Background: Although studies have shown the prevalence of depression in nursing homes to be high, under-recognition of depression in these facilities is widespread. Use of screening tests to enhance detection of depressive symptoms has been recommended.
Methods: This paper aims to provoke discussion about optimal management of depression in nursing homes. The utility of the Cornell Scale for Depression in Dementia (CSDD) is considered. CSDD data relating to residents assessed in 2008–2009 were collected from three Sydney nursing homes.
Results: CSDD scores were available from 162 residents, though raters stated they were unable to score participants on at least one item in 47 cases. Scores of 13 or more were recorded for 23% of residents in these facilities, but in most of these cases little was documented in case files to show that the results had been discussed by staff, or that they led to interventions, or that follow-up testing was arranged.
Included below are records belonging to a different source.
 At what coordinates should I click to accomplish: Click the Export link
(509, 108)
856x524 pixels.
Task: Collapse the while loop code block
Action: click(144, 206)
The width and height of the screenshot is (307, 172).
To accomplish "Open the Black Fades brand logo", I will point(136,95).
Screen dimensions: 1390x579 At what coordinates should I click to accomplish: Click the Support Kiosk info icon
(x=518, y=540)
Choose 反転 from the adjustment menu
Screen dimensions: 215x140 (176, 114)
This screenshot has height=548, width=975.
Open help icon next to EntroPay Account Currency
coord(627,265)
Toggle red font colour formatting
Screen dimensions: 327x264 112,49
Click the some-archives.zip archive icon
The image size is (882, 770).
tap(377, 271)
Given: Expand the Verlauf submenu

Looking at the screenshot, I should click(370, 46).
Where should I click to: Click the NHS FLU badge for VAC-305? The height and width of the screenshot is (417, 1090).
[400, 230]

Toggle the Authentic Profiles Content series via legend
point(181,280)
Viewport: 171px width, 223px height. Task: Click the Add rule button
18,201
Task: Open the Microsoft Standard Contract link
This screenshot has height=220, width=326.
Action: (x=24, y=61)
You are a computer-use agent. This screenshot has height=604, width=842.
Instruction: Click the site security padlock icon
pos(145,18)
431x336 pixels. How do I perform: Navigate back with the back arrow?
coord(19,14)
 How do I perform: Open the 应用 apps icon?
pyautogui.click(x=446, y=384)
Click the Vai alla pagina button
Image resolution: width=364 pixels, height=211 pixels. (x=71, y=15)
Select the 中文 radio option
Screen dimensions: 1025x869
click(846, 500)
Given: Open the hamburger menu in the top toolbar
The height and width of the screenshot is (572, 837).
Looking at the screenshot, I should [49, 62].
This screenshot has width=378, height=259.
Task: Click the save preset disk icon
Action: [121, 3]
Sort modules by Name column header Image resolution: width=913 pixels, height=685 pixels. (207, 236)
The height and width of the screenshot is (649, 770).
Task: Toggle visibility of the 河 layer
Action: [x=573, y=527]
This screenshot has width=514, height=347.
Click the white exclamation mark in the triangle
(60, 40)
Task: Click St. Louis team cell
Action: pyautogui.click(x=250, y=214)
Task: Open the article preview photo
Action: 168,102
Conclusions: Results of CSDD testing should prompt care staff (including doctors) to consider causation of depression in cases where residents are identified as possibly depressed. In particular, there needs to be discussion of how to help residents to cope with disability, losses, and feelings of powerlessness. Research is needed, examining factors that might predict response to antidepressants, and what else helps. Accreditation of nursing homes could be made to depend partly on evidence that staff regularly search for, and (if found) ensure appropriate responses to, depression.